Des « dysfonctionnements d’ampleur » touchent les « jeunes parmi les plus fragiles » du pays. C’est le jugement sans appel d’une récente étude du Conseil national de l’évaluation du système scolaire (Cnesco) sur l’enseignement professionnel. La hausse continue des effectifs du baccalauréat professionnel depuis trente ans a permis d’atteindre l’objectif fixé par Jean-Pierre Chevènement en 1985 alors qu’il était ministre de l’Éducation : « amener 80 % d’une classe d’âge au niveau du baccalauréat ». En juillet, ils sont 179 240 lycéens à avoir décroché un bac professionnel, soit 28 % des bacheliers. De l’agroéquipement à la carrosserie en passant par les services à la personne, près de 100 spécialités permettent à ces élèves de s’insérer directement sur le marché du travail, voire de poursuivre des études dans l’enseignement supérieur.
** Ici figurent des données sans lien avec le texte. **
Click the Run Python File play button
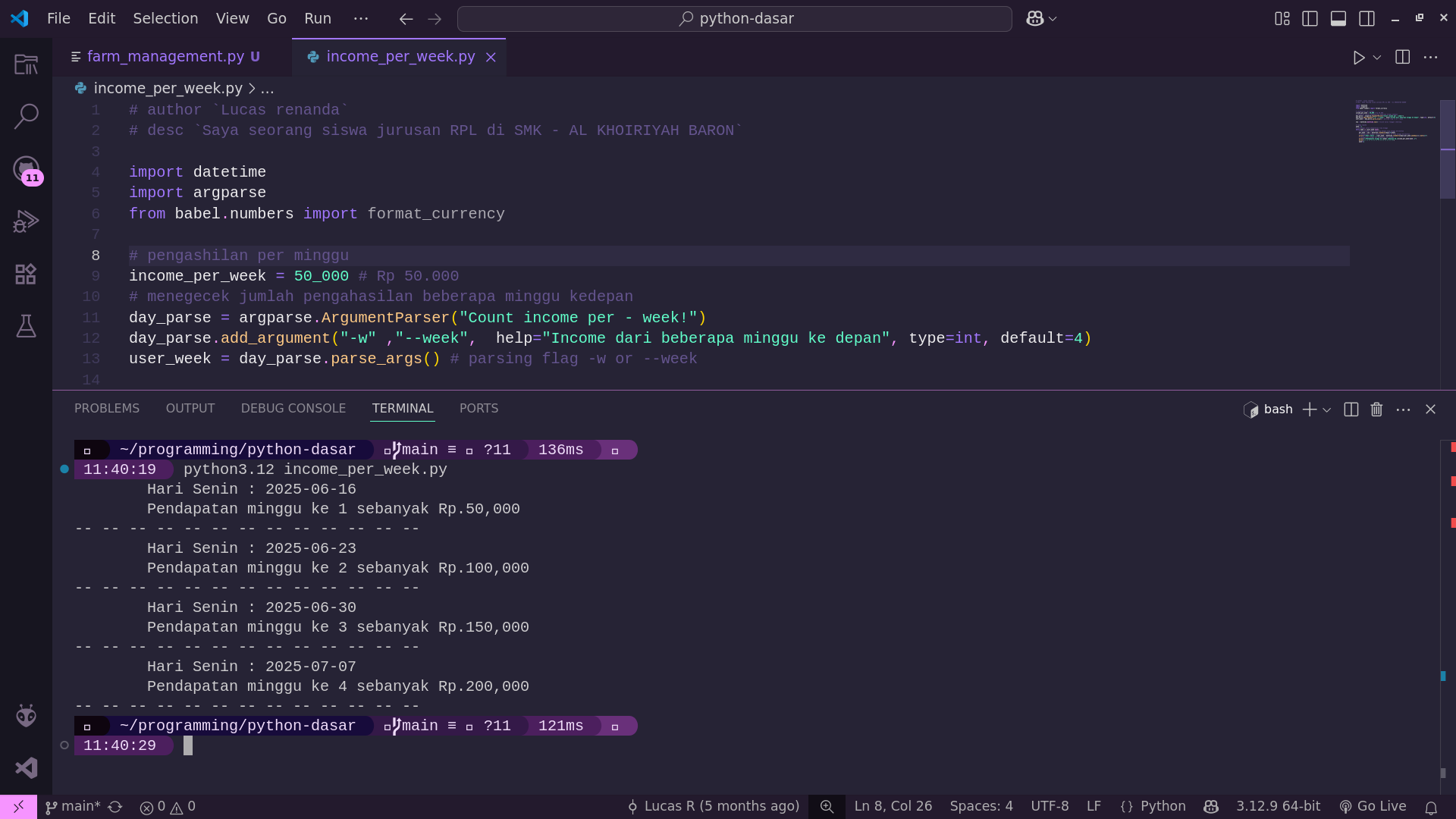 click(1358, 58)
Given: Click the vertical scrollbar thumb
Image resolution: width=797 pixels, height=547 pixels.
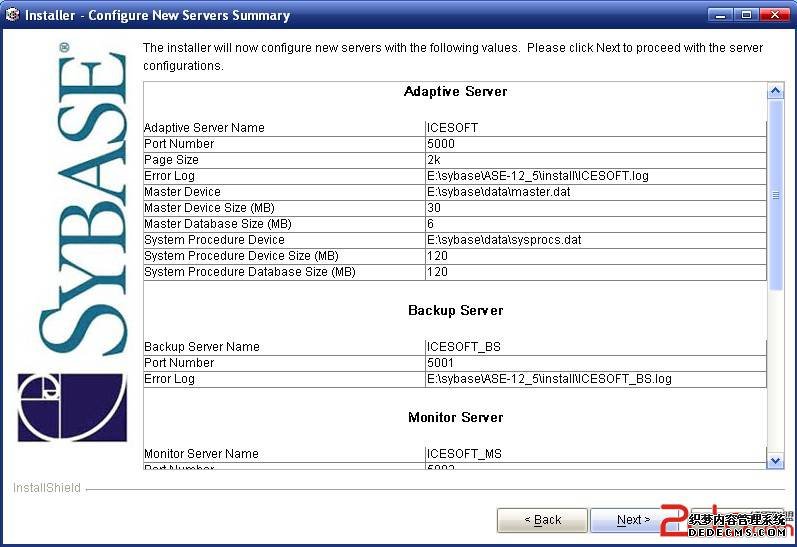Looking at the screenshot, I should (x=775, y=195).
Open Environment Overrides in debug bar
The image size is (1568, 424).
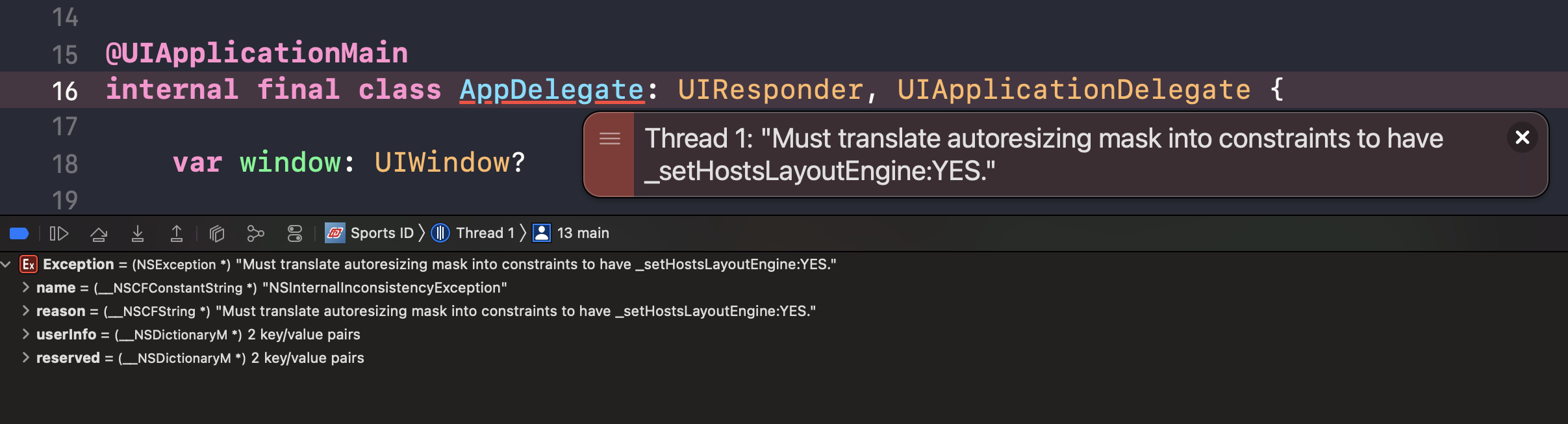tap(295, 233)
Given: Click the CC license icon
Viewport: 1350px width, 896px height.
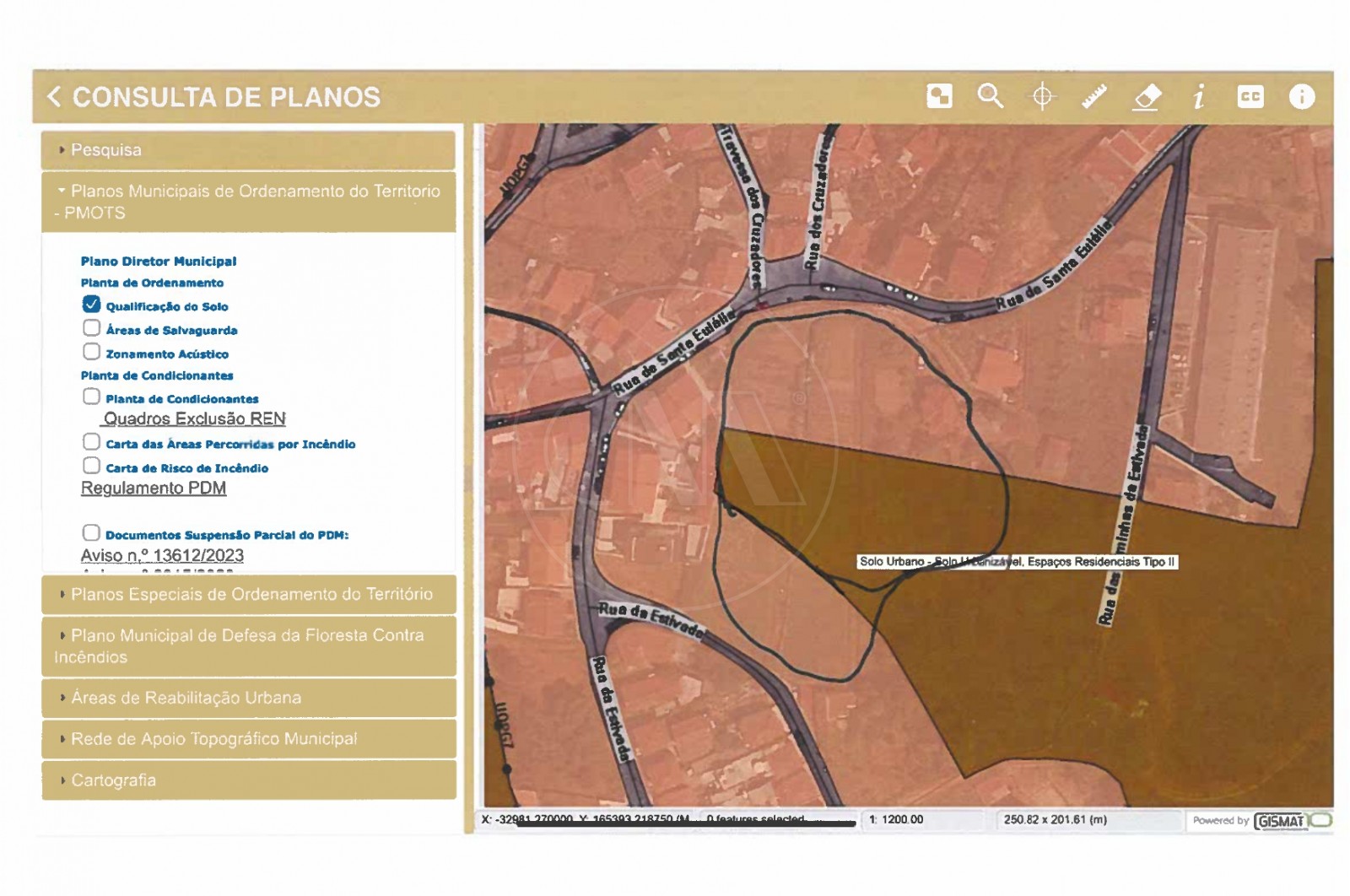Looking at the screenshot, I should coord(1250,97).
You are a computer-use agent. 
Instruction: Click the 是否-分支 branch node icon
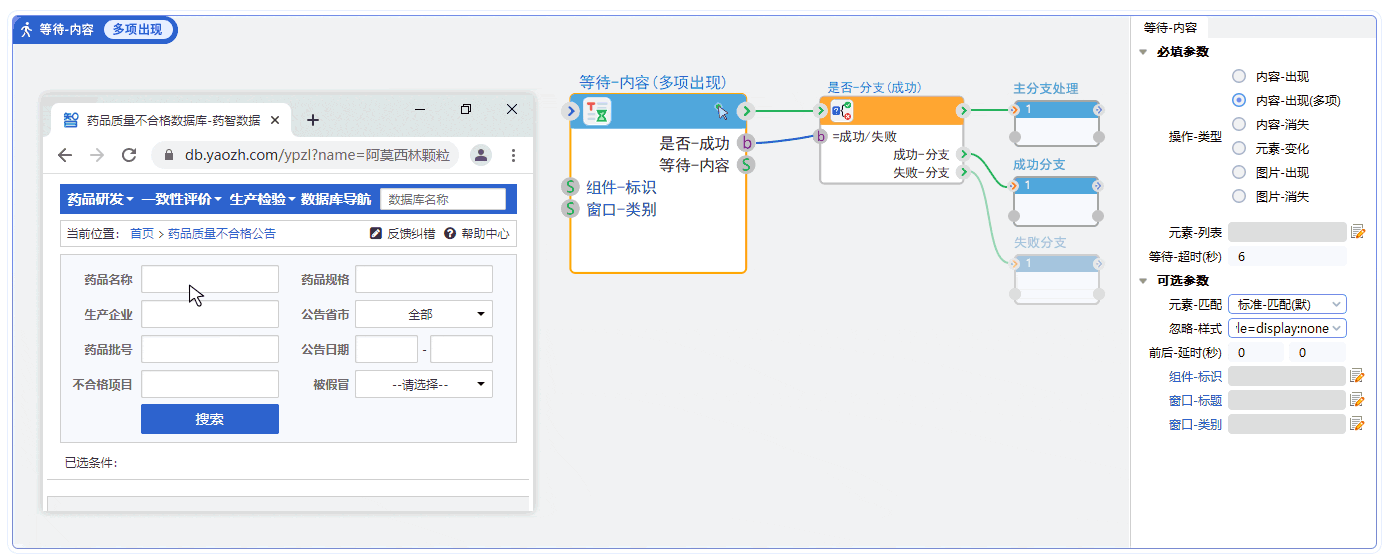click(841, 111)
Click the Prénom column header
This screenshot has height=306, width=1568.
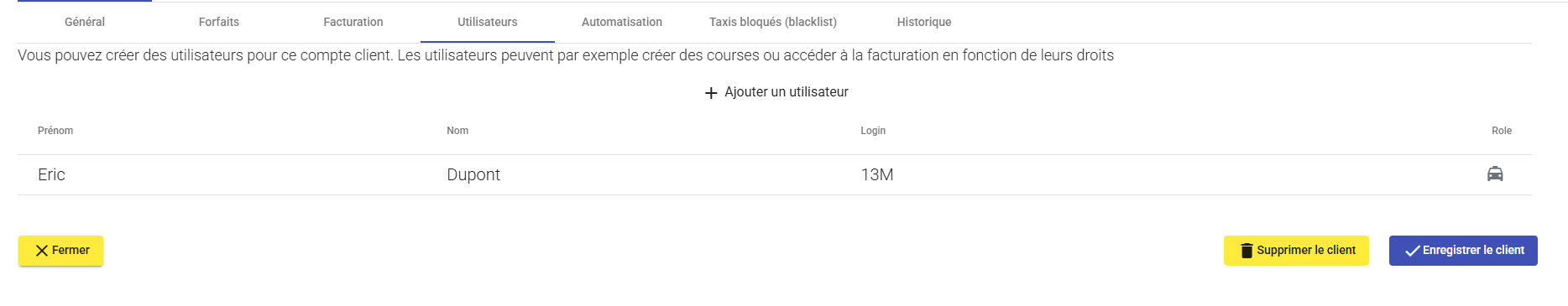tap(55, 131)
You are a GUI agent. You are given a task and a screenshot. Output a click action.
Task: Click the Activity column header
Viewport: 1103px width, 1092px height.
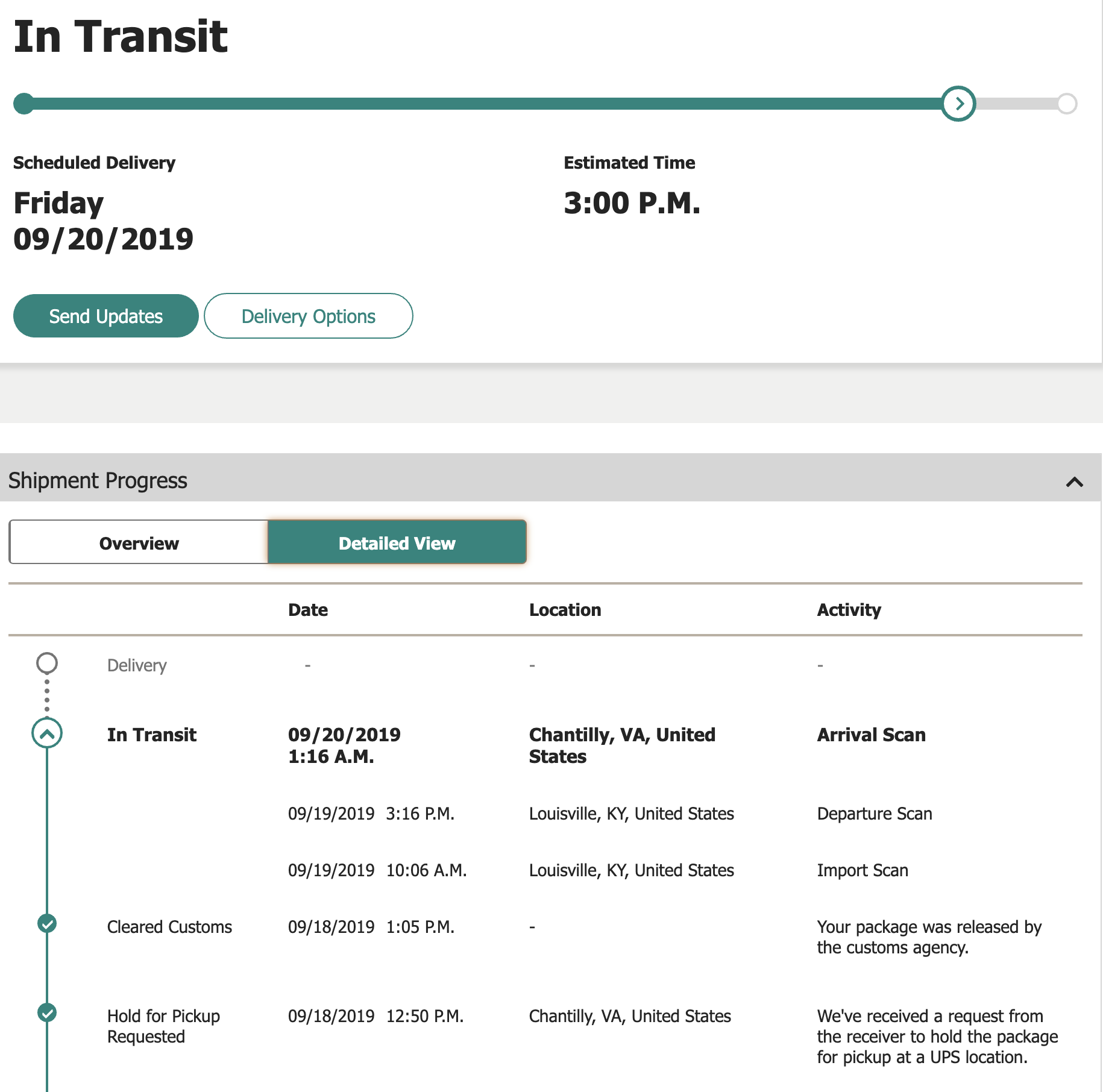(849, 610)
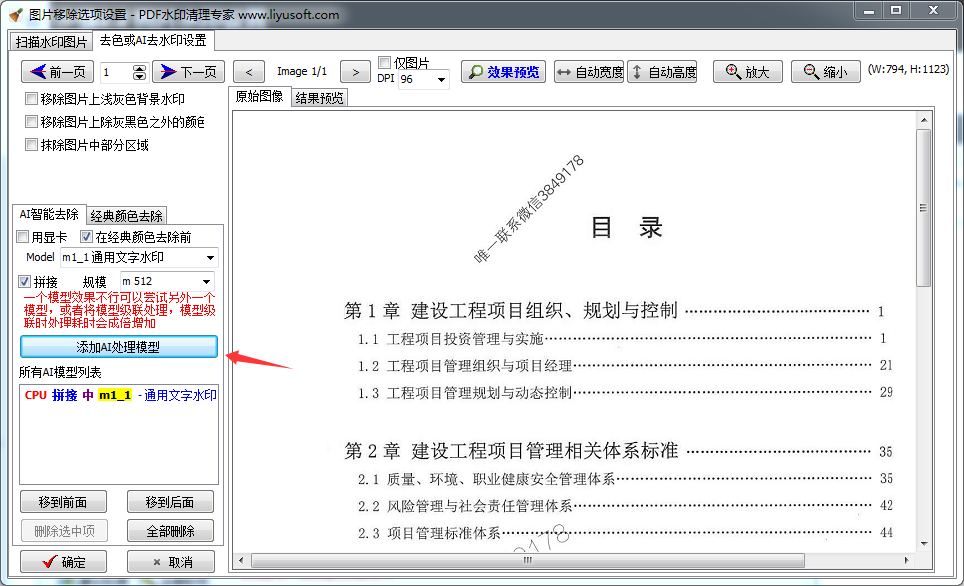Open the DPI value dropdown
Viewport: 964px width, 586px height.
tap(442, 79)
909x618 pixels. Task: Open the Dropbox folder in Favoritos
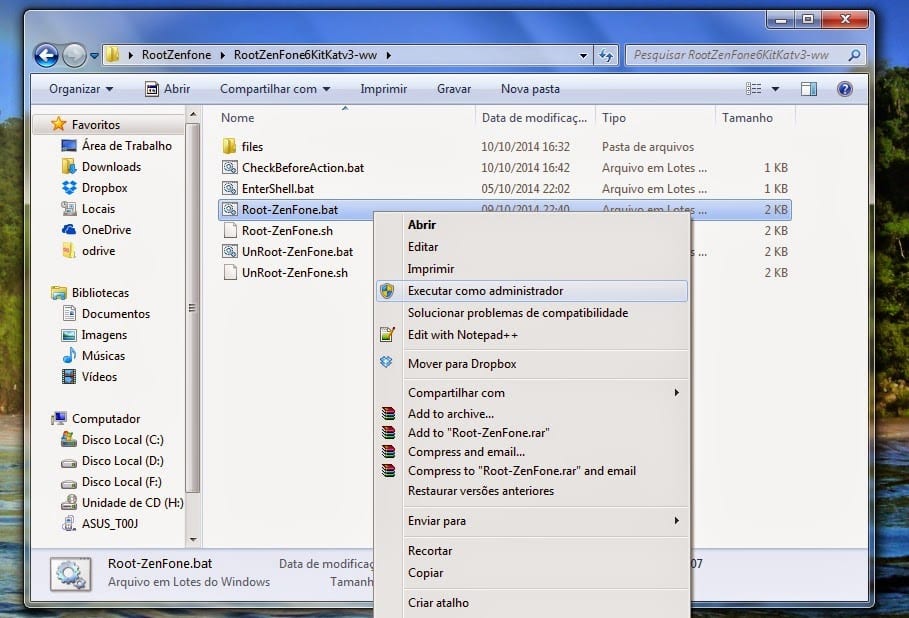(x=103, y=188)
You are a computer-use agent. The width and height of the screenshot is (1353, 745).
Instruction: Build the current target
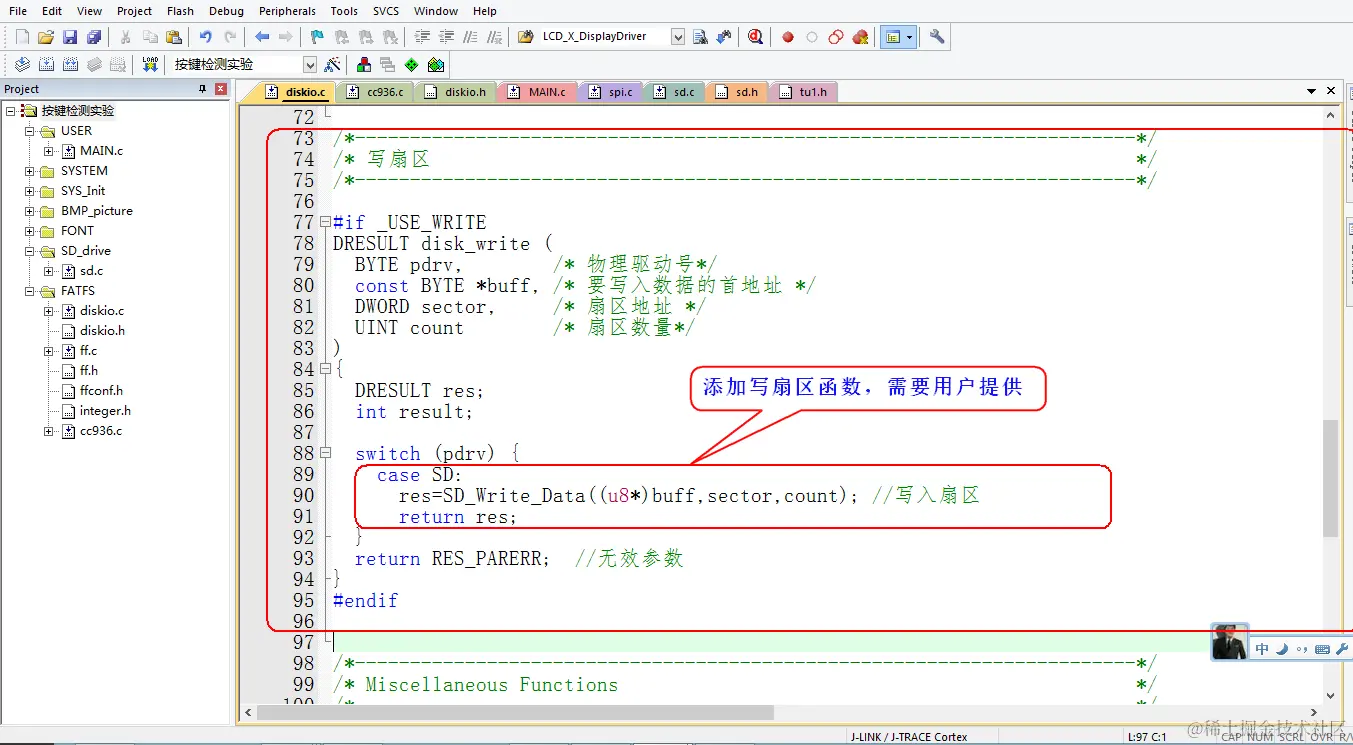coord(48,63)
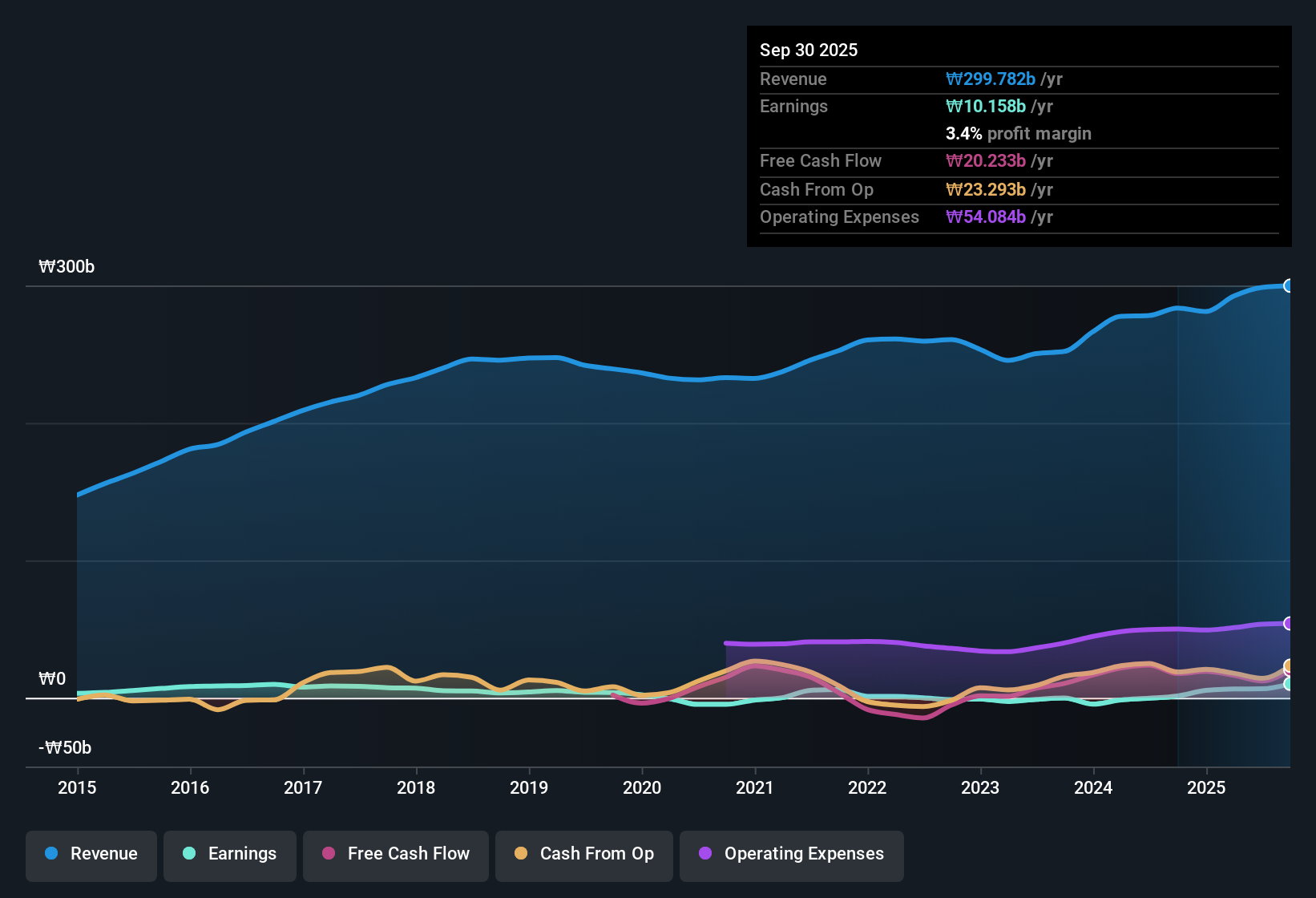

En apparence, il s’agit d’une réussite. En réalité, la filière professionnelle reste souvent celle de l’échec. Celle vers laquelle on est orienté par défaut, parce qu’on avait un niveau insuffisant pour aller en lycée général ou pour s’engager dans la voie technologique. Elle reste dévalorisée et peu plébiscitée par les parents. Le bac professionnel « est encore fortement associé à la faiblesse des résultats scolaires et au poids des origines sociales ainsi qu’à une vision exclusive et négative de la pratique de métiers manuels », observe l’étude du Cnesco. Les lycées professionnels concentrent par ailleurs l’essentiel des violences scolaires et 88 % des jeunes décrocheurs.
Une vaste illusion
Le « bac pro » n’a surtout du bac que le nom. Comme tous les baccalauréats, cet examen ouvre la possibilité d’une poursuite d’études dans l’enseignement supérieur. Une vaste illusion. Seuls 59 % des bacheliers professionnels qui préparent un diplôme court comme le BTS le réussissent, seuls 3 % réussissent à décrocher une licence universitaire. Quant aux lycéens qui décident de se lancer sur le marché du travail, ils se retrouvent trop souvent employés dans des emplois sous-qualifiés, inférieurs au niveau de leur bac et connaissent d’importants taux de chômage. Sept mois après l’obtention de leur diplôme, 46 % des bacheliers professionnels sont au chômage, 57 % après l’obtention d’un CAP (le diplôme inférieur). Dans presque tous les pays de l’OCDE, les filières professionnelles bénéficient d’une meilleure insertion que les filières générales. C’est l’inverse en France. Notre pays fait partie des pays qui insèrent le moins bien ces jeunes.